WHAT TO WORK ON = What you return must match, exactly, the lines running from the one containing "The height and" to the end of the data, both included, and must contain no pictures.

── INPUT DATA

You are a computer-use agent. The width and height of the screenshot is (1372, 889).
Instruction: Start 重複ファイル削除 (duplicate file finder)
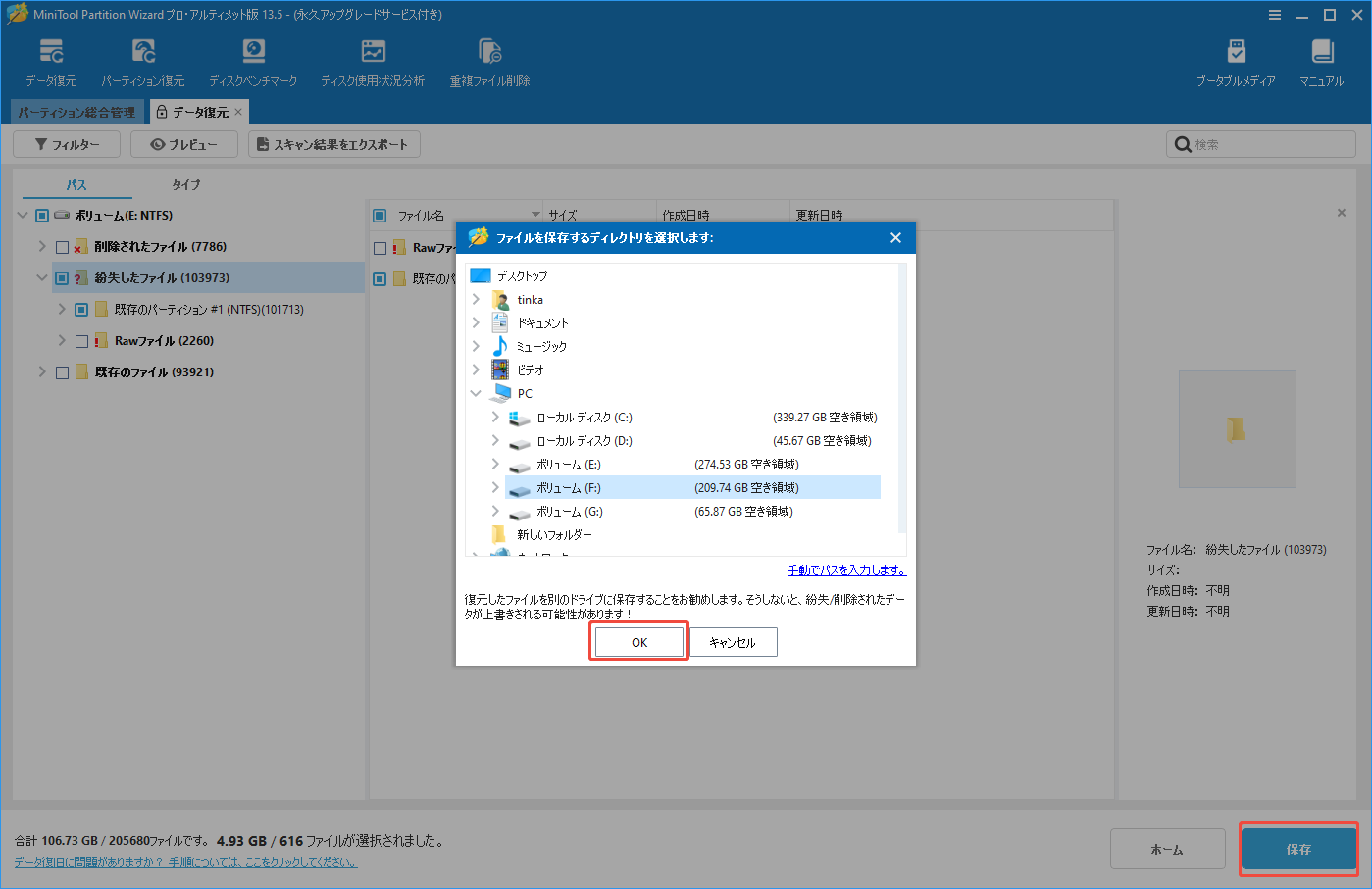(x=488, y=59)
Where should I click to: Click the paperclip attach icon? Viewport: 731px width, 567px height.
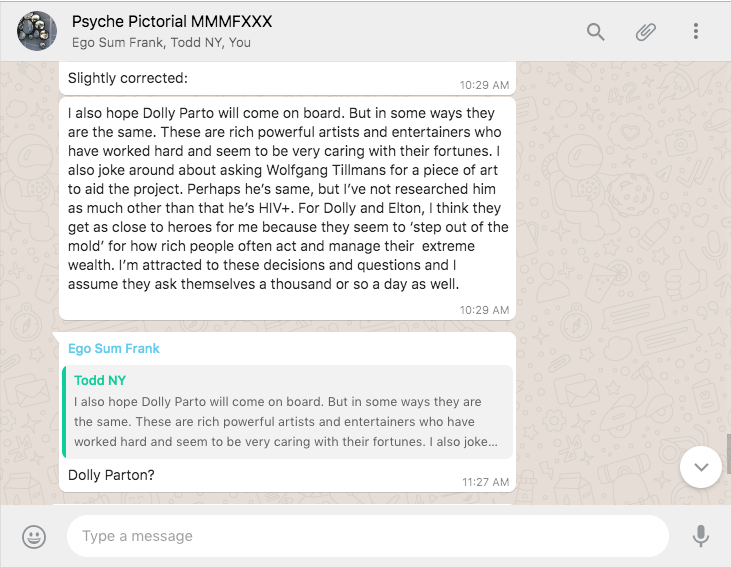(646, 32)
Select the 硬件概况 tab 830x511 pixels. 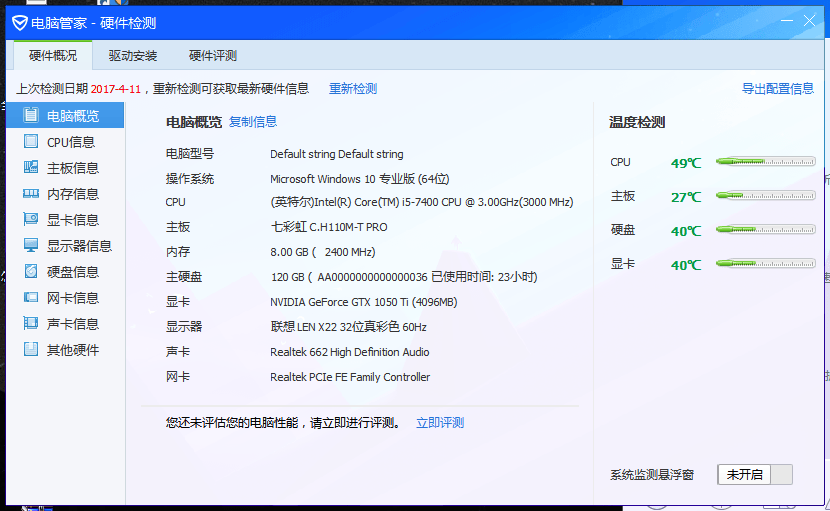(53, 56)
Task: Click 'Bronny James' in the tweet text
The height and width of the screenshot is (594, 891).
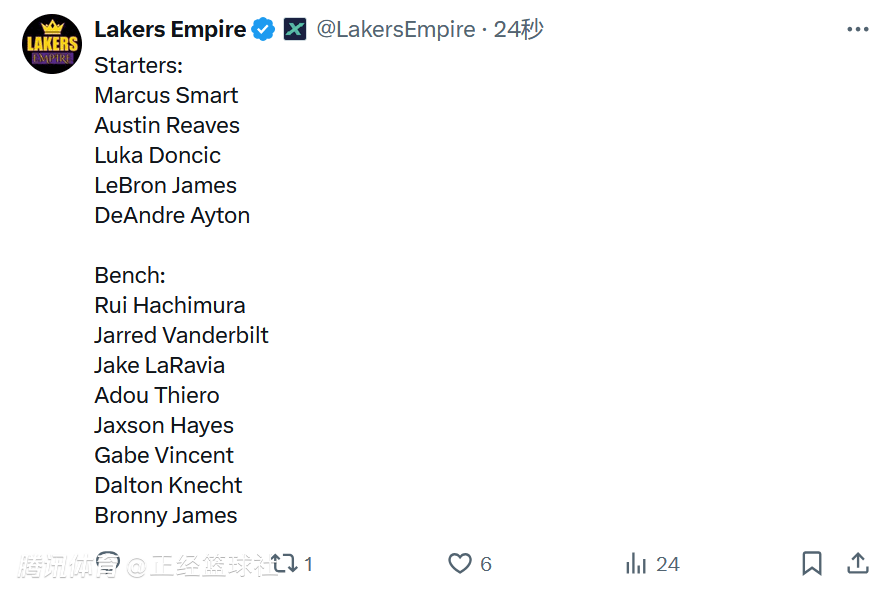Action: pos(166,516)
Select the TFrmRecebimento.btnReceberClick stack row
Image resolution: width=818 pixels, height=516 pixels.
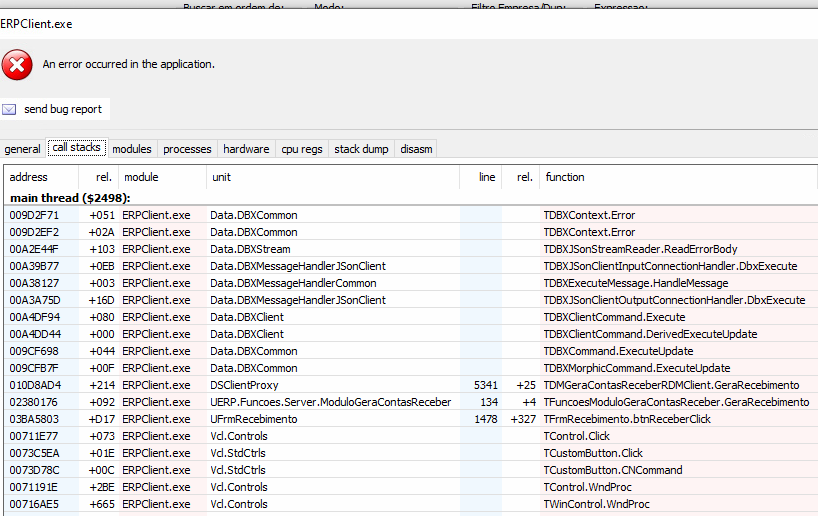click(627, 419)
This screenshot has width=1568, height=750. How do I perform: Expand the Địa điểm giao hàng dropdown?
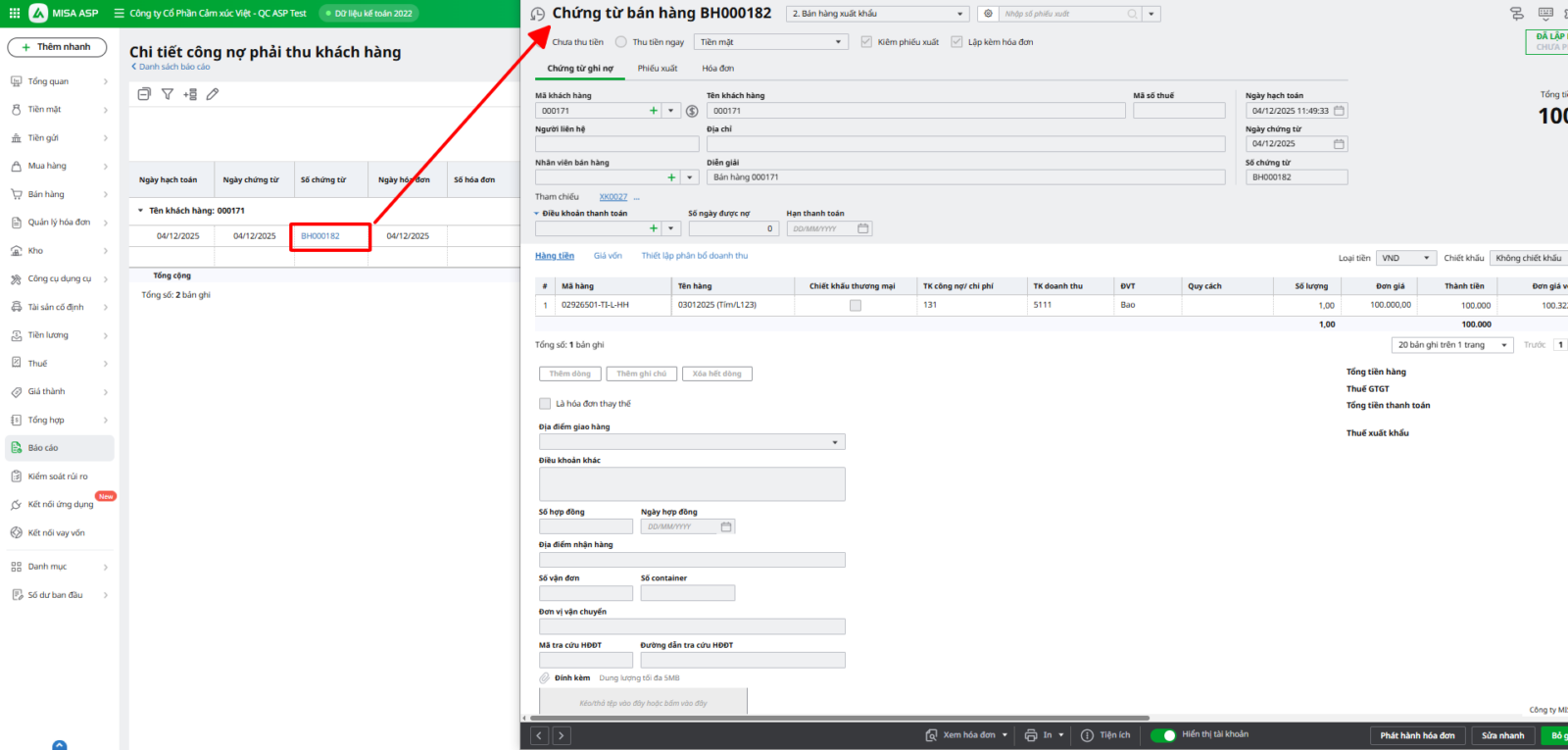pos(835,442)
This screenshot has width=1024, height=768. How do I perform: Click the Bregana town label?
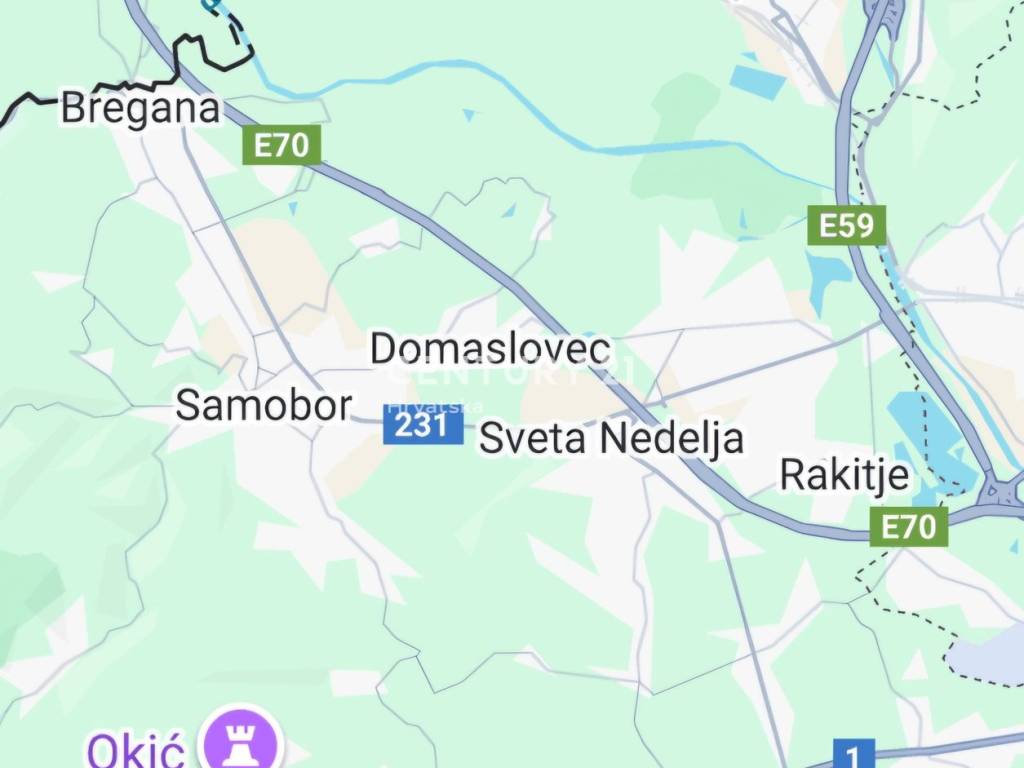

────

RESPONSE AREA =
The height and width of the screenshot is (594, 891).
Action: pos(166,516)
Select the TFrmRecebimento.btnReceberClick stack row
Image resolution: width=818 pixels, height=516 pixels.
click(627, 419)
This screenshot has width=1568, height=750. How do I perform: Expand the Địa điểm giao hàng dropdown?
pos(835,442)
This screenshot has width=1024, height=768. How do I perform: Click the Bregana town label?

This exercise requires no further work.